Jamie Lyn Smith is a writer, editor, and teacher. She earned her BA in English and Theater from Kenyon College, her MA in Education from Fordham University, and her MFA in Creative Writing from The Ohio State University. Smith reads fiction for The Kenyon Review and is a founding member of BreakBread Literacy Project, former fiction editor at BreakBread Magazine, and the founding editor of Bridge. Her work has appeared in The Pinch, Mississippi Review, The Kenyon Review, American Literary Review, Yemassee Journal, Bayou Magazine, Ploughshares, and other fine literary maga-zines. Her debut short story collection, Township, was published by Cornerstone Press in January 2022. She is currently writing Lifeguards, a novel about millennial crises and the rise of white nationalism in the rural Midwest, for which she received an Ohio Arts Council Individual Excellence Award. Smith lives in Ohio, but New York will always be home.

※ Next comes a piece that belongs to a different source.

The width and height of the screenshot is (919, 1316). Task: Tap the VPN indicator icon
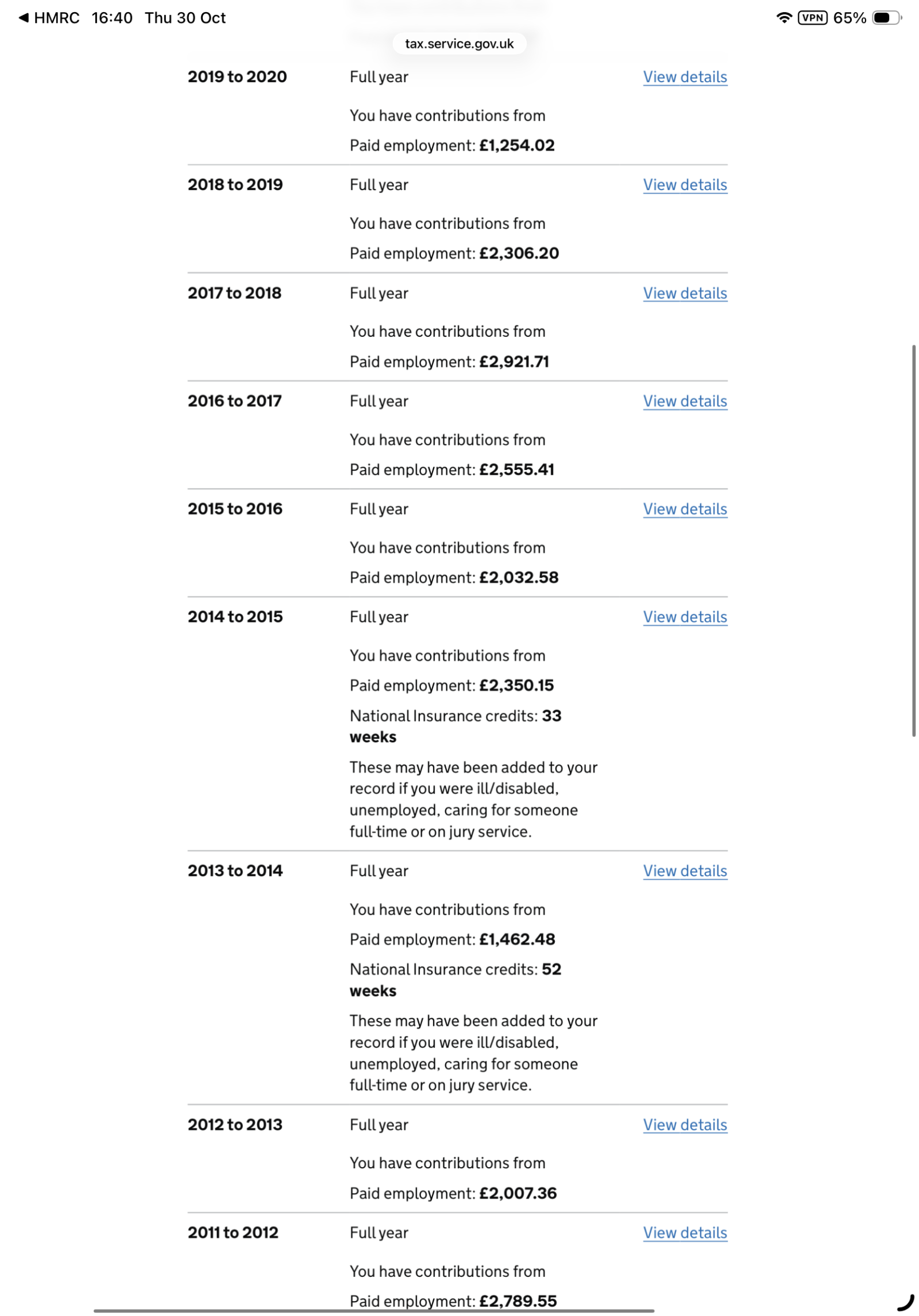click(812, 18)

Photo of Brian Michael Murphy

Brian Michael Murphy is associate professor of American Studies at Williams College and a faculty associate at the Berkman Klein Center for Internet & Society at Harvard University. His book We the Dead: Preserving Data at the End of the World (University of North Carolina Press, 2022) received the Lois P. Rudnick Book Prize from the New England American Studies Association, and his writing has appeared in the The Wall Street Journal, The Kenyon Review, Lapham’s Quarterly, Narrative, and in Italian translation in Ácoma, among other places. A Fulbright Scholar, Murphy also has received support from the National Endowment for the Humanities, the Vermont Arts Council, and the Ohio Arts Council.

Photo of Andrew Grace

Andrew Grace taught at Stanford University, Washington University, and the University of Cincinnati before recently joining the Department of English at Kenyon. His books of poetry include A Belonging Field (Salt Publishing, 2002), Shadeland (The Ohio State University Press, 2008), and Sancta (Ahsahta Press, 2012). His poems have appeared in Poetry, Boston Review, The Iowa Review, TriQuarterly, and Prairie Schooner. Grace was a Wallace Stegner Fellow in poetry at Stanford and is the winner of an Academy of American Poets prize.